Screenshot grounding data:
==*==

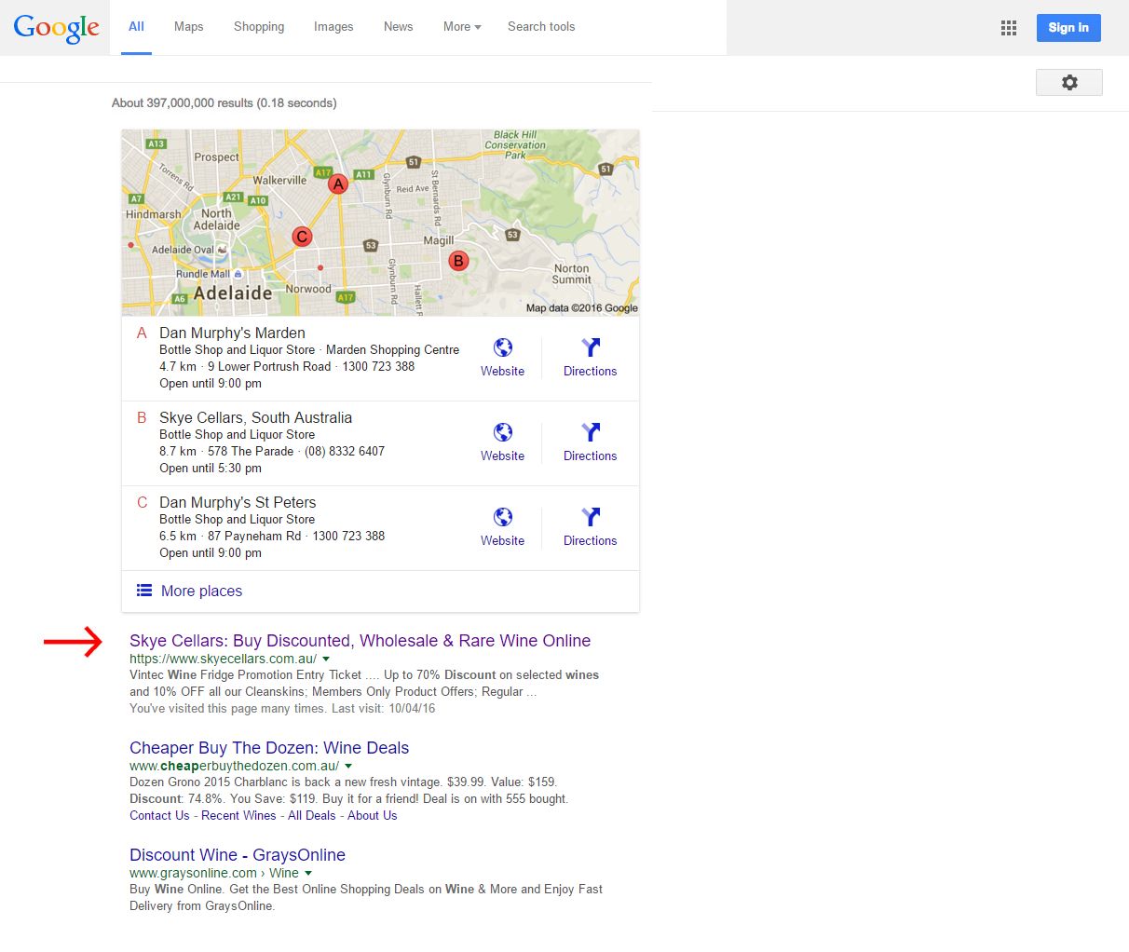Open dropdown arrow beside skyecellars.com.au URL

pyautogui.click(x=326, y=660)
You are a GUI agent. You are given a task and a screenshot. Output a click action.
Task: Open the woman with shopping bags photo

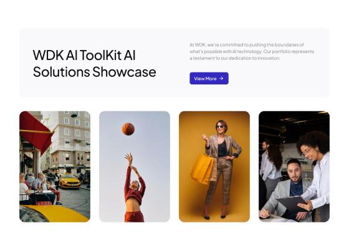coord(214,166)
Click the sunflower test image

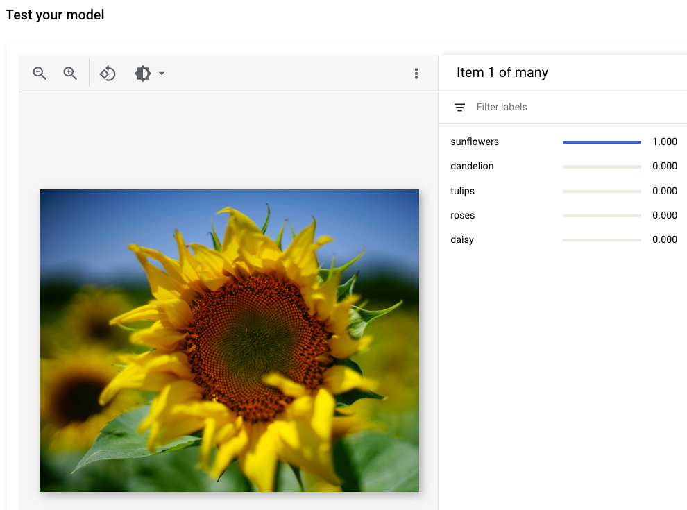click(x=229, y=340)
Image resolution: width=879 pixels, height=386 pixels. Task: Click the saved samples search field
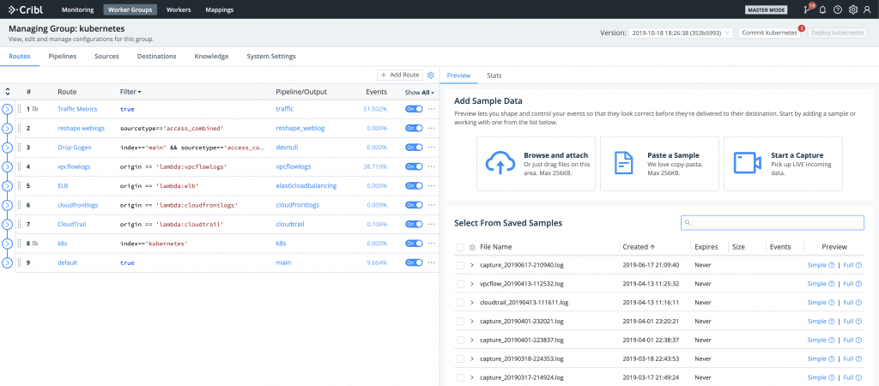[773, 223]
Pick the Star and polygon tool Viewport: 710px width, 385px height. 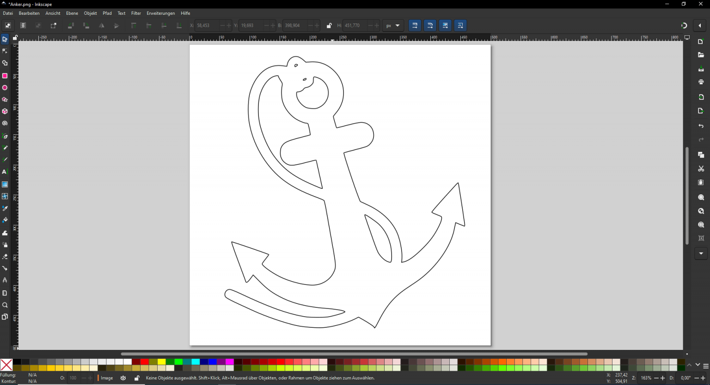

==*==

Print, without pictures, exactly the lines from the one containing "You are a GUI" through the final line of the records above.

Answer space:
You are a GUI agent. You are given a task and a screenshot. Output a click action.
Task: Open the woman with shopping bags photo

coord(214,166)
Click the sunflower test image

click(x=229, y=340)
Image resolution: width=879 pixels, height=386 pixels. Task: Click the saved samples search field
[773, 223]
Pick the Star and polygon tool Viewport: 710px width, 385px height. 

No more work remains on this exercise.